# Fishstreet.com



## MtAnimals (May 17, 2015)

"total solution of aquarium" trustly and reliable" were the first things I saw on their site.I find humor in poor translation.


----------



## Gplus (Apr 2, 2012)

MtAnimals said:


> "total solution of aquarium" trustly and reliable" were the first things I saw on their site.I find humor in poor translation.


+1 lol.

Bump: If your looking for decent equipment on the cheap check out Truaqua. I've never had a problem with any of their equipment.


----------



## dodgerblew (Oct 3, 2014)

Gplus, I'm not looking for equipment on the cheap, although I've had good luck with the Jebao pumps in my reef but since I got a gyre I have them packed as backups.
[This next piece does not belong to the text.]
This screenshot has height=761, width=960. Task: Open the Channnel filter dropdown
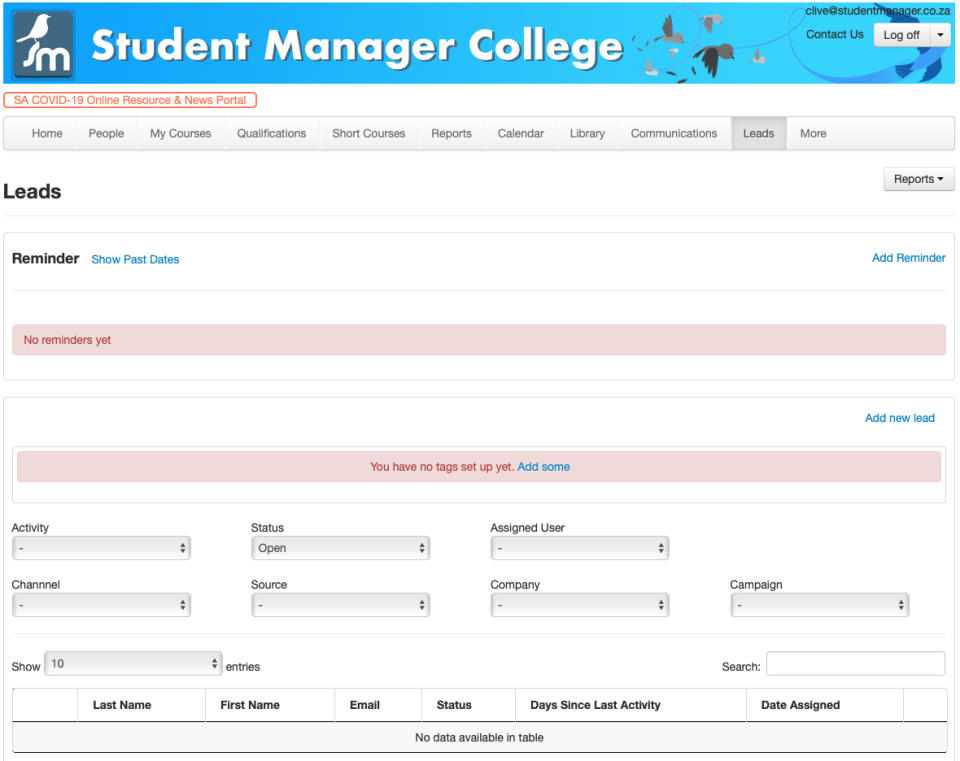[x=101, y=605]
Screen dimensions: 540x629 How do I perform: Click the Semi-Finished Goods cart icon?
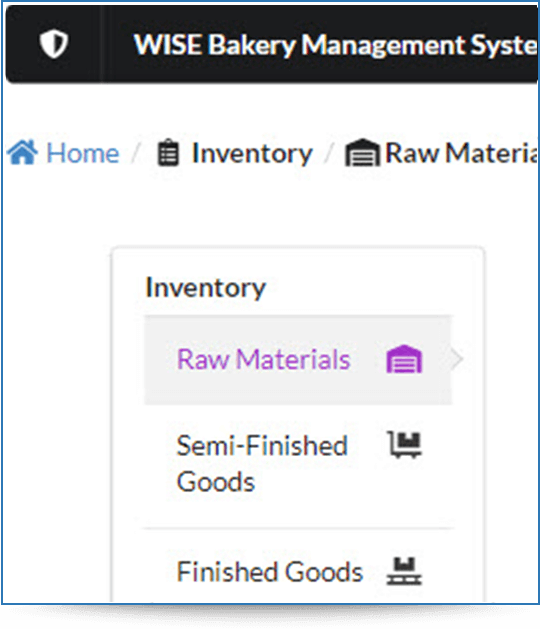405,444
I received an email from them today and then saw they had a FW section so thought I'd ask if anyone knows of them or uses them. Thanks for the other website tip.


----------



## chayos00 (Sep 22, 2013)

I purchased a sump pump from them before. I ordered something from them and from Amazon. My purchase from Fish Street got to me before my 2 day prime shipping did. The company literally sent me the pump overnight when I paid for the cheaper shipping!


----------



## Turningdoc (Apr 2, 2014)

I use them for all my salt reef power heads (Jebao). They have outlasted any brand names at 1/10th the price. Always arrived in 3-5 days wo transaction problems. Didn't even see FW section. Will have to check it out.


----------